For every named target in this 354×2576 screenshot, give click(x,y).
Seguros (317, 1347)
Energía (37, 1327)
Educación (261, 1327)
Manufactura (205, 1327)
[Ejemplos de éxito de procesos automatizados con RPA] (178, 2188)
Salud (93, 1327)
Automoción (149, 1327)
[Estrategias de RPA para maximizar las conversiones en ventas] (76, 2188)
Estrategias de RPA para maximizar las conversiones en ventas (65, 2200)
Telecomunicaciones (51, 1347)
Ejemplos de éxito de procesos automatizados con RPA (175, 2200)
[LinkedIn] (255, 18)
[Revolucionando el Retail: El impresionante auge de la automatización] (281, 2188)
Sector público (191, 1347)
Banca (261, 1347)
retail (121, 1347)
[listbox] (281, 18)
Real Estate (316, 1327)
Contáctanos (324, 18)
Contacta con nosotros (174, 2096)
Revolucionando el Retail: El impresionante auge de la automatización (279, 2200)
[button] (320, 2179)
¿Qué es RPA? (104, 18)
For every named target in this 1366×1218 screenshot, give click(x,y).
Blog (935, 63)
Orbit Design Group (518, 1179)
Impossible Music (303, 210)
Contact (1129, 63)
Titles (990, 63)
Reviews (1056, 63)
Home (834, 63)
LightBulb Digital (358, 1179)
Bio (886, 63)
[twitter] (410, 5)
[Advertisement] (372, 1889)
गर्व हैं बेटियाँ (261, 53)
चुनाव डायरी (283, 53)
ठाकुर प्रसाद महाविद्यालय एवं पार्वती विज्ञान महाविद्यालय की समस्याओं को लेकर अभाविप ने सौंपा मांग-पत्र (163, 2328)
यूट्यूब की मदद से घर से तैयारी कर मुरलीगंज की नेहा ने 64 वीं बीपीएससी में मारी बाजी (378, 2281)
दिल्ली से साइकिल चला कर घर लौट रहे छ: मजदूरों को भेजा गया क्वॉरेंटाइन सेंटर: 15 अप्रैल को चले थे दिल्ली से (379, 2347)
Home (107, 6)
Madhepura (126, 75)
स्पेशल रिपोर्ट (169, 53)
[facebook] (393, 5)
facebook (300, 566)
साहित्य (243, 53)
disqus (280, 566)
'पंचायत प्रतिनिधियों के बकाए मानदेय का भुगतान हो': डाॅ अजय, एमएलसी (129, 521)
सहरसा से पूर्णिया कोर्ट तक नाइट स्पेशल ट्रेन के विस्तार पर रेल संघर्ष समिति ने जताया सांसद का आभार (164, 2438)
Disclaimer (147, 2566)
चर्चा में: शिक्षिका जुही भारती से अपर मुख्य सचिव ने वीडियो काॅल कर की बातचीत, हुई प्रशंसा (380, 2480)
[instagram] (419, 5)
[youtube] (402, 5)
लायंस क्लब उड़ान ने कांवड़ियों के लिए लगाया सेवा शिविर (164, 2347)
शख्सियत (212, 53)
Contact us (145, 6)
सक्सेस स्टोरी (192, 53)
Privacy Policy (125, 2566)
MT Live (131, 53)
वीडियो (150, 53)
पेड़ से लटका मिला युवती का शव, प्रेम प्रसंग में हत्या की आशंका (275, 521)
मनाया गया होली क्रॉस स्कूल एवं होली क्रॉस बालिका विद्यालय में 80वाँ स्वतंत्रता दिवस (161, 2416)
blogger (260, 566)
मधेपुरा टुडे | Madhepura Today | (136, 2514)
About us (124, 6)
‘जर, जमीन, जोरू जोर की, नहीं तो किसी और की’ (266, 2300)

^^^^^^^^^^^^^^^^

> Your instructions: Reproduce verbatim the lines above, from the line with "RPA? (104, 18)" through the line with "यूट्यूब की मदद".

> Response box:
¿Qué es RPA? (104, 18)
For every named target in this 1366×1218 screenshot, give click(x,y).
Blog (935, 63)
Orbit Design Group (518, 1179)
Impossible Music (303, 210)
Contact (1129, 63)
Titles (990, 63)
Reviews (1056, 63)
Home (834, 63)
LightBulb Digital (358, 1179)
Bio (886, 63)
[twitter] (410, 5)
[Advertisement] (372, 1889)
गर्व हैं बेटियाँ (261, 53)
चुनाव डायरी (283, 53)
ठाकुर प्रसाद महाविद्यालय एवं पार्वती विज्ञान महाविद्यालय की समस्याओं को लेकर अभाविप ने सौंपा मांग-पत्र (163, 2328)
यूट्यूब की मदद से घर से तैयारी कर मुरलीगंज की नेहा ने 64 वीं बीपीएससी में मारी बाजी (378, 2281)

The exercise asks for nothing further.